As três principais medidas concretas para viabilizar o financiamento em outro patamar apresentadas pelo documento são:
a) “ampliar o investimento em educação pública em relação ao PIB, na proporção de 1% ao ano, de forma a atingir, no mínimo 7% do PIB até 2011 e, no mínimo, 10% do PIB até 2014”.
b) “aumento dos recursos da educação de 18% para, no mínimo 20% (da União) e de 25% para, no mínimo 30% (de estados, DF e municípios) não só da receita de impostos, mas adicionando-se, de forma adequada, percentuais das taxas e contribuições para investimento em manutenção e desenvolvimento do ensino público”.
c) “retirar as despesas com aposentadorias e pensões da conta dos recursos vinculados à manutenção e desenvolvimento do ensino”
No item 238 o documento admite os limites do Fundeb ao afirmar que este “não é suficiente para garantir a universalização da oferta de vagas na educação básica e tampouco a permanência do aluno na escola até a conclusão do ensino médio com qualidade, o que exige a aplicação de recursos financeiros na educação básica para além desse fundo”. Mas, em que pese tão corajosa afirmativa, quando enumera as propostas em relação ao Fundeb elas ainda são bem genéricas:
a) consolidar o fundo, “garantindo recursos financeiros adequados por estudante”, tendo como referência de gasto por aluno/ano o custo aluno-qualidade;e
b) “considerar as condições reais de cada etapa e modalidade de ensino nos fatores de ponderação do valor por aluno”.
As demais sugestões são relativas a melhoria da transparência e do controle social.
No item 248 o documento considera que para “superar a fragmentação e o isolamento das políticas educacionais é preciso criar um sistema nacional articulado de educação que, através do regime de colaboração, garanta os recursos necessários à educação pública com qualidade social”.

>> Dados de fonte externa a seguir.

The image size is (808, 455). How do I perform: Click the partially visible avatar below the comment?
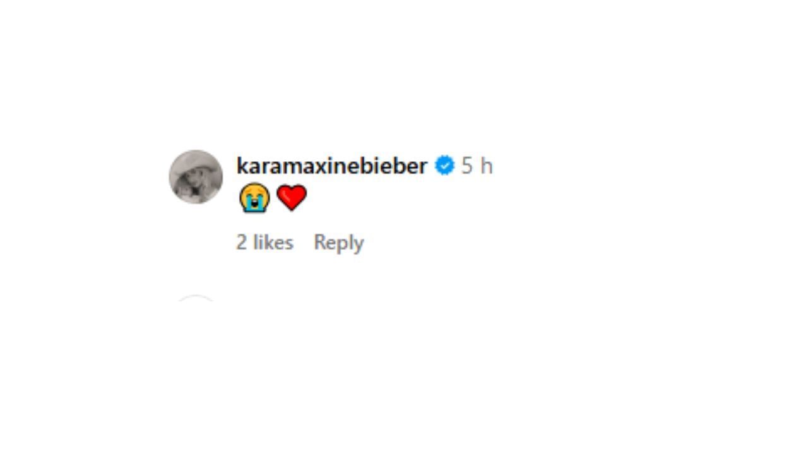pos(196,298)
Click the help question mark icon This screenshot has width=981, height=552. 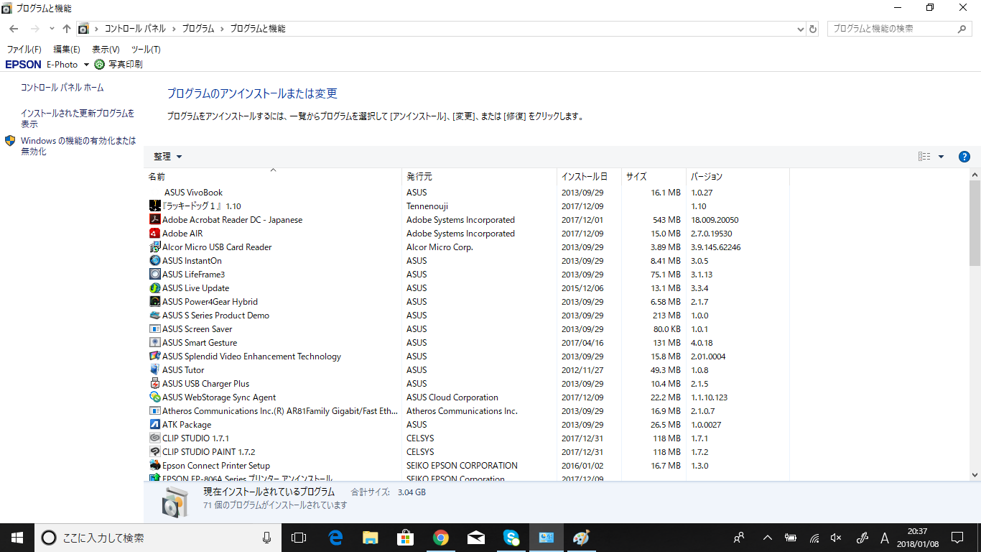coord(964,157)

O documento deixa importantes questões sem resposta e suas soluções pecam pela imprecisão. Talvez estes defeitos sejam fruto do próprio conflito existente entre o desejo dos organizadores de viabilizar mais recursos para a educação e a limitação imposta pela política econômica conservadora, que não é questionada por muitas entidades e, obviamente, pelos representantes governamentais na referida comissão.
Deixo algumas perguntas:
1. É possível criar um sistema Nacional Articulado sem ter um fundo único (nacional)?
2. É possível pensar em custo aluno-qualidade sem que seja proposto uma verdadeira revisão do papel da União no financiamento da educação básica?
3. Aumentar os recursos vinculados à educação é solução suficiente sem rediscussão do peso de cada ente federado no financiamento, especialmente o peso de participação da União?
Luiz Araujo é professor, mestre em políticas públicas em educação pela UnB. Secretário de educação de Belém (1997-2002). Presidente do INEP (2003-2004). Assessor de financiamento educacional da UNDIME Nacional (2004-2006). Assessor do senador José Nery (PSOL-Pa). Consultor na área educacional.